As a person without siblings, who had a mother without siblings, and now a daughter without siblings, I hope you are thankful this Thanksgiving for your extended family. The “holidays” are always a challenge for me to create some sort of experience that might be memorable. Add to this that my work patterns accelerate with being employed at events during the season. I think that the holiday season causes various pressures on many people which can cause guilt and depression which are unnecessary. The post holiday season sees more suicides than any other time of the year.
Your article comments on family connections, which though very valid, are not the only connections which we need to honor. Other connections are most certainly not by accident either. I would echo the sentiment “Don’t wait too long.” and extend it to meaningful relationships beyond the family.
As you found with your brother, there are always places where we can intersect with those that we think are too different from ourselves in views and beliefs, and if we are willing to do a little exploration, we typically find more points of intersection than we would expect. For me, it all boils down to allowing ourselves and others to be who we are.
Well said, Frank. Even more important, well written.
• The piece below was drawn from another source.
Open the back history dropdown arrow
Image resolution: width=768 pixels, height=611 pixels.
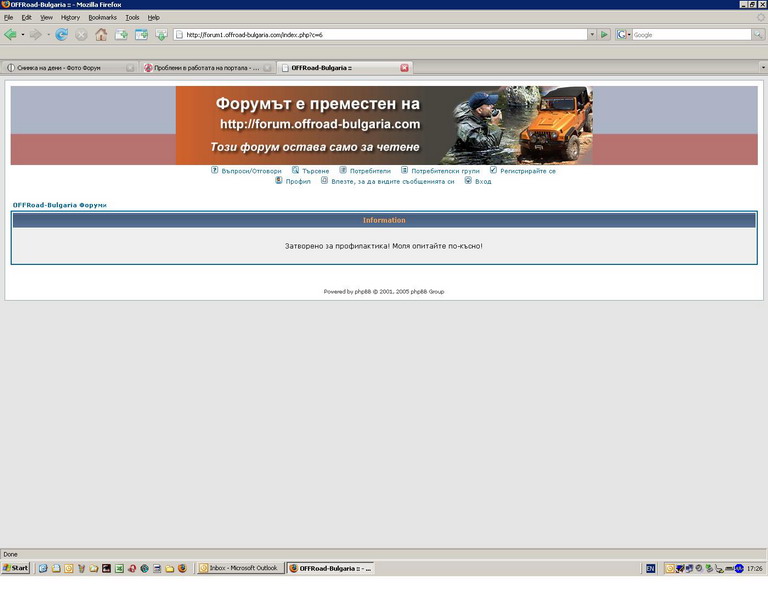point(23,35)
I know many dysfunctional families would benefit from reading this. I hope it goes around the web and helps people come together as a real family unit this holiday season and thereafter. There are too many regrets of grievance irresolutions that should have been healed before the body is gone.
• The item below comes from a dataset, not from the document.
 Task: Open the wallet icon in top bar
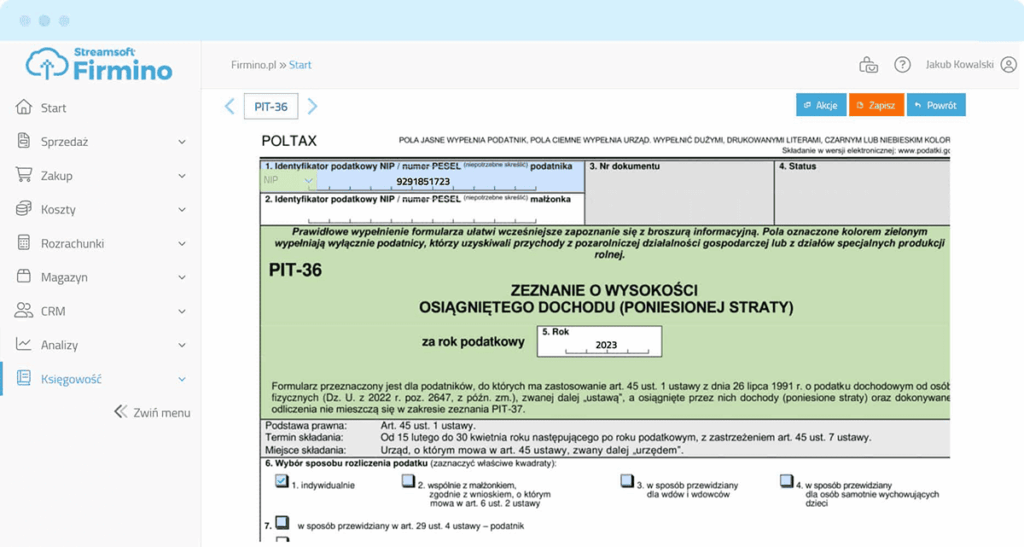[869, 65]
Very thoughtful comments, each of you. Thanks.
I suppose that we all have two families — our biological families, large or small or non-existent, and our selected families, those to whom we are drawn, with whom we have bonded. The first is more apt to be challenging, if only because they can be alienated but cannot cease to be your family, but your friends can cease to be your friends. Both are precious.
Of course, if we look at it straitly enough, it is true what religions have always insisted: “All men are brothers.” We are all one. What fluctuates is our ability to cast our nets widely enough to overcome differences in appearance and circumstance. An old, old joke has one Czech asking another if the Russians, being fellow Slavs, are friends or brothers to the Czech nation. The second Czech says, “they must be our brothers; you can choose your friends.” I suppose in a sense that’s true of all of us; we extend our limits so far and no farther, unless and until a moment of grace enables us to open up a little more.